The terms of redemption hinge on a freely negotiated agreement between borrower and lender; in other words, there will be flexibility on both sides. Few borrowers would be grateful to receive an absolute right to redeem the security if, in consequence, they could not raise a loan; and there has been a tendency in this direction as a result of the provisions of the 1970 Act which we are seeking by this Bill to amend. Many institutional lenders themselves borrow capital at a fixed interest over a long term, and they often borrow in the South. They clearly want to be able to re-lend the money under similar arrangements, but they have been discouraged by the right given to the borrowing party in Scotland.

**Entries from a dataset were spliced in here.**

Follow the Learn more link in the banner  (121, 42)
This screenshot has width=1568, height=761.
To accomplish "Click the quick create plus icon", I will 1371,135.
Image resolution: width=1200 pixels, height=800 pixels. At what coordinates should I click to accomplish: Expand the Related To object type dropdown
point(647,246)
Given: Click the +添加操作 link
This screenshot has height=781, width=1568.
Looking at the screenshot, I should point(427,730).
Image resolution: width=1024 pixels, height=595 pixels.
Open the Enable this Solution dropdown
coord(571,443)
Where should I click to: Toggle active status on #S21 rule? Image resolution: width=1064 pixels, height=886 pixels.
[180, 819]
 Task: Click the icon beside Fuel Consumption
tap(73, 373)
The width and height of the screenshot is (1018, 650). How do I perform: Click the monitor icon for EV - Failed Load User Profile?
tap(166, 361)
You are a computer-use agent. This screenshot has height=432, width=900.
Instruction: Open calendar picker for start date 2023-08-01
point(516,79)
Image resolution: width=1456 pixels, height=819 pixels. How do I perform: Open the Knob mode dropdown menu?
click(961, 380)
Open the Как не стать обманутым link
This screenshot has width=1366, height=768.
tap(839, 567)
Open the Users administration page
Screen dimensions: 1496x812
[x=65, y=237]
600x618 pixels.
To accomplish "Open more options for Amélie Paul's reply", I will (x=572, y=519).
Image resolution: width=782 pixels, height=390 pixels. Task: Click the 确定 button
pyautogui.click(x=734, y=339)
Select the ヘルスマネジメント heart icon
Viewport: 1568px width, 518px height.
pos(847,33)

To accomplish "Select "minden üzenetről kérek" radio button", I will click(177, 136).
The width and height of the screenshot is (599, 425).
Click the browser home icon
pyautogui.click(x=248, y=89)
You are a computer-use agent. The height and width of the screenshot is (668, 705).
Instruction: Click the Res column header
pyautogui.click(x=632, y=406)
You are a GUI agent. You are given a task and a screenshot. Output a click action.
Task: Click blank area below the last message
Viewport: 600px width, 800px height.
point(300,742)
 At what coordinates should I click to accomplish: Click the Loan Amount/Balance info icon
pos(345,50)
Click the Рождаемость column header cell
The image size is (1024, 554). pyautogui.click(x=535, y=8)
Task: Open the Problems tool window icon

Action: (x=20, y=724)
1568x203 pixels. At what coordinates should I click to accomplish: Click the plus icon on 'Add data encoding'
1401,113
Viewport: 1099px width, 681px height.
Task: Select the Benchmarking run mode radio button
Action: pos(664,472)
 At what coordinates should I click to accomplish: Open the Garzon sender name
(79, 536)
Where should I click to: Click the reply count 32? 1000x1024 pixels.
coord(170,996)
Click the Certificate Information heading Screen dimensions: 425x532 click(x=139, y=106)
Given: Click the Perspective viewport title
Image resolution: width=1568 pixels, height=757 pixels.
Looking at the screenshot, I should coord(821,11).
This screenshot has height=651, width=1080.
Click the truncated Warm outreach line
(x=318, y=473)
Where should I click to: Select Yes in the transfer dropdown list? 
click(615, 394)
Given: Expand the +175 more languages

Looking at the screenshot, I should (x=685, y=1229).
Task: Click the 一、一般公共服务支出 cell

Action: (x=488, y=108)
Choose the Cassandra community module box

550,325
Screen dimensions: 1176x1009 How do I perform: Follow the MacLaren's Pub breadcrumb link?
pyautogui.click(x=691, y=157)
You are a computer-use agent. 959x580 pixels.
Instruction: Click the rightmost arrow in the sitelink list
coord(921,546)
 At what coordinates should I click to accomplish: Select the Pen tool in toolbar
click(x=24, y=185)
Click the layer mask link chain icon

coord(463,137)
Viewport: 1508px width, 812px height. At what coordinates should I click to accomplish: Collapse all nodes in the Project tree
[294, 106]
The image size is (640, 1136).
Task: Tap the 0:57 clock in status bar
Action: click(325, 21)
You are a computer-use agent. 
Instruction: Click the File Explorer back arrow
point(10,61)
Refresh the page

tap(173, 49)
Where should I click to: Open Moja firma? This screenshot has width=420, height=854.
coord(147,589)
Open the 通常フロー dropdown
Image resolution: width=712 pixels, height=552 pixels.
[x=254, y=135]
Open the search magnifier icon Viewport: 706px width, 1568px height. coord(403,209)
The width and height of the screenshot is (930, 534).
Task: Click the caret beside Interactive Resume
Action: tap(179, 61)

I hope, therefore, that this Bill will be of real benefit to Scotland.

I would say to my noble friend Lord Selkirk, who has been good enough to examine the provisions of the Bill and the way in which it amends the 1970 Act that I do not think it is quite so incomprehensible as he suggested, because if one looks at the amendments to the 1970 Act one finds that they relate to only three main parts of the Act. They relate to Section 11, Section 18 and to the standard condition in paragraph 11(1) of Schedule 3. All the other provisions, which appear to him to be somewhat incomprehensible, are consequential upon those three main amendments, apart from Clause 3 which, as 1 said earlier, removes any doubt which may exist that the operation of Section 89 of the Companies Act 1948 does anything other than what it really does. Therefore I hope that my noble friend is satisfied. I thank noble Lords who have been good enough to attend this interesting debate, and I hope that the House will feel it right to give this Bill a Second Reading.

On Question, Bill read 2a, and committed to a Committee of the Whole House.